N.B. I took your question to mean, that 2 rows are considered duplicates if two or more of their column values are equal. If you were just looking for duplicate values in columns for the same row, @GordonLinoff's answer is more appropriate
In MySQL booleans are actually represented as 0 or 1
For your three column example, the condition
(a.col1 = b.col1) + (a.col2 = b.col2) + (a.col3 = b.col3) >= 2
should do the trick
For example, assuming you have a unique id
column:
SELECT *
FROM your_table a
WHERE EXISTS (
SELECT 1
FROM your_table b
WHERE (a.col1 = b.col1) + (a.col2 = b.col2) + (a.col3 = b.col3) >= 2
AND a.id != b.id /** Don't consider the same row */
)
UPDATE
I'm not surprised that you get a large time difference between 1k and 130k. I imagine the scale will be linear so 15s * 130/1 = 1950s, which is about 30 minutes for querying on the full table.
Also don't forget that for each row, the query is checking all the other rows for duplicates. This is why just fetching the whole table is faster.

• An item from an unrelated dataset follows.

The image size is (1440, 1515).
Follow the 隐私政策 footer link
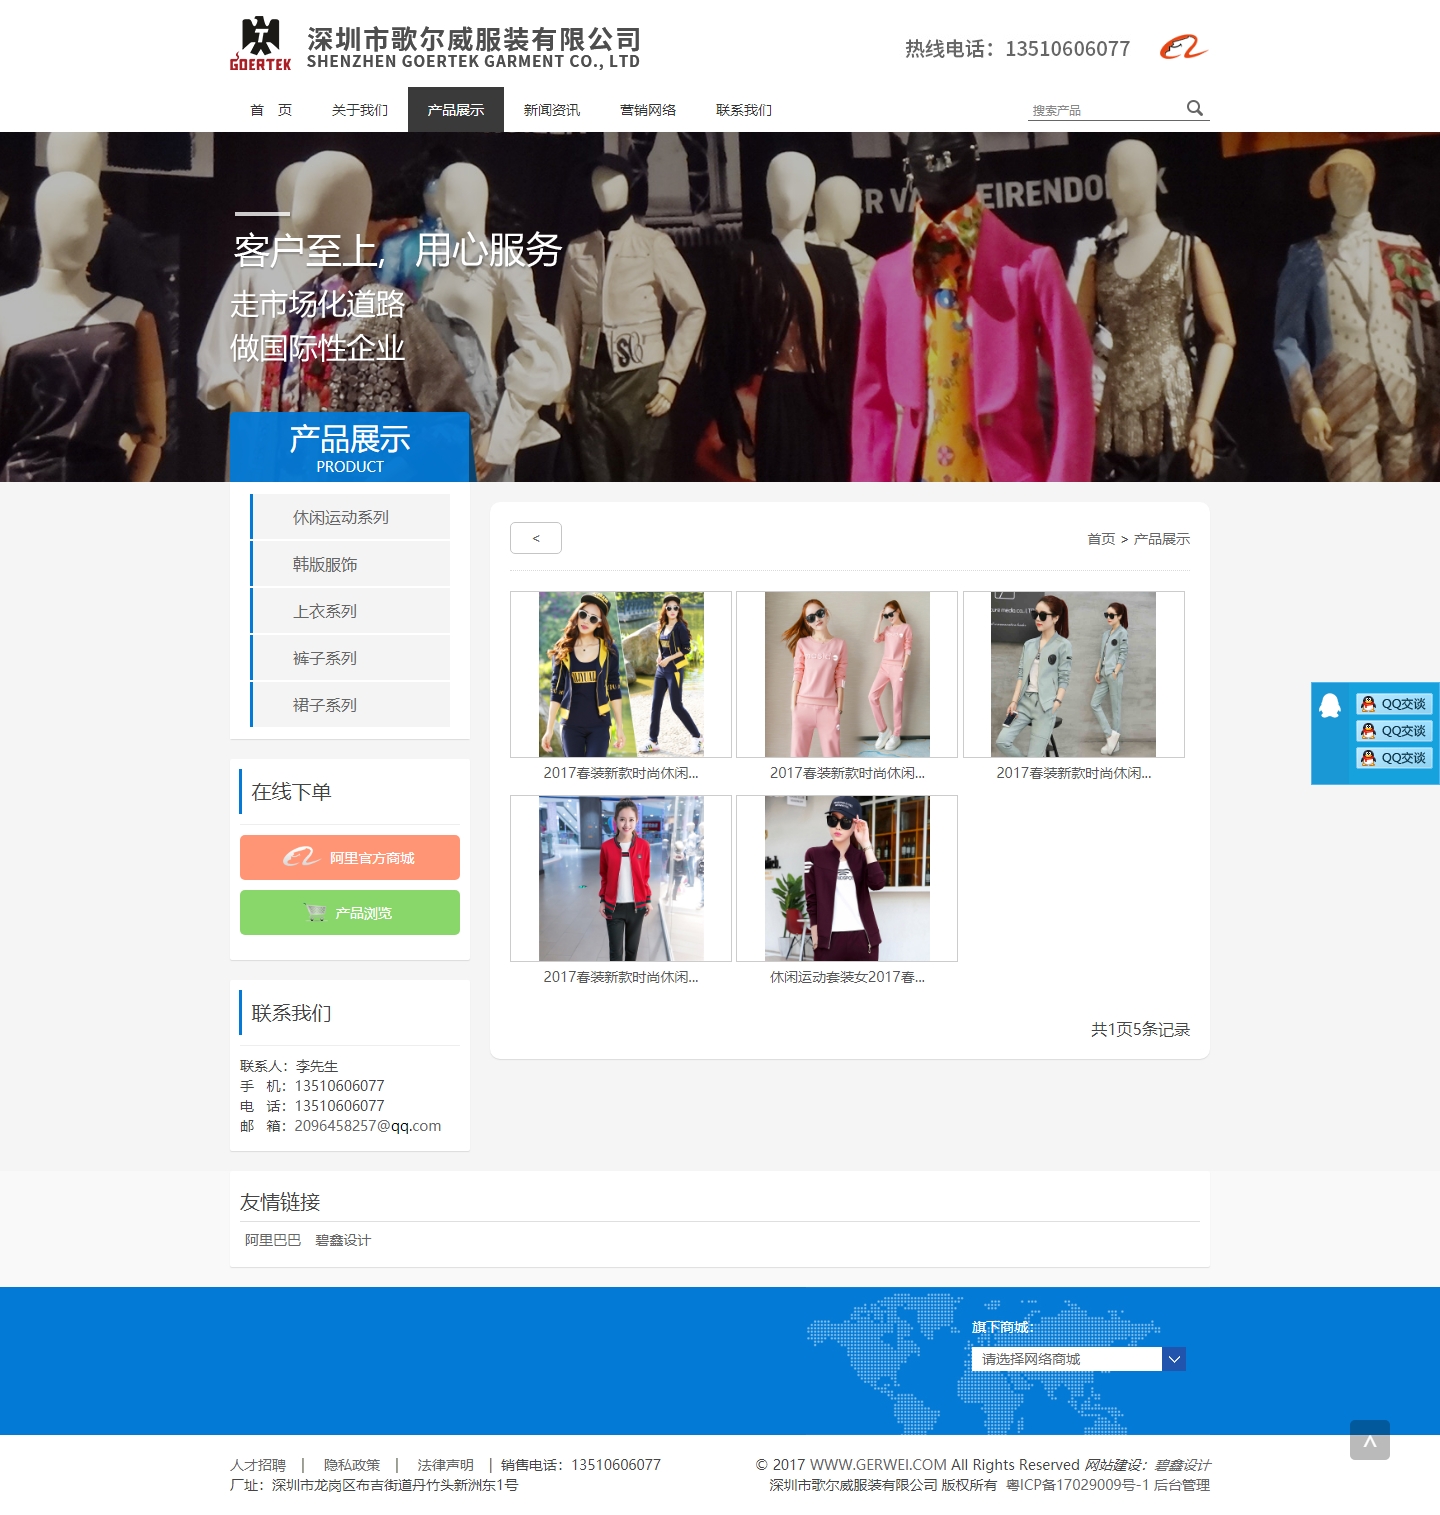coord(352,1465)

I would hope that you only need to use this query as a one-off to identify the dupes. If not, it would point to some iffy database design and likely the table could be refactored to better suit its purpose. This is the XY Problem that @apokryfos is referring to in his comment on your question.
The above query will not allow the use of any indexes on the columns, due to the complicated condition.
You could potentially reach a result faster by using UNION ALL
, assuming you have an individual index on some of the columns and id
is the PK of the table.
SELECT base.*
FROM your_table base
JOIN (
SELECT a.id, 1 col_match
FROM your_table a
WHERE EXISTS (
SELECT 1
FROM your_table b
WHERE b.col1 = a.col1
AND b.id != a.id
)
UNION ALL
SELECT a.id, 1 col_match
FROM your_table a
WHERE EXISTS (
SELECT 1
FROM your_table b
WHERE b.col2 = a.col2
AND b.id != a.id
)
UNION ALL
SELECT a.id, 1 col_match
FROM your_table a
WHERE EXISTS (
SELECT 1
FROM your_table b
WHERE b.col3 = a.col3
AND b.id != a.id
)
) raw
ON raw.id = base.id
GROUP BY base.id
HAVING SUM(raw.col_match) >= 2
It may look hefty, but could easily be built dynamically in an application layer for your ten plus columns.
Bear in mind, if you have more duplicates than uniques, it may make sense to invert this logic.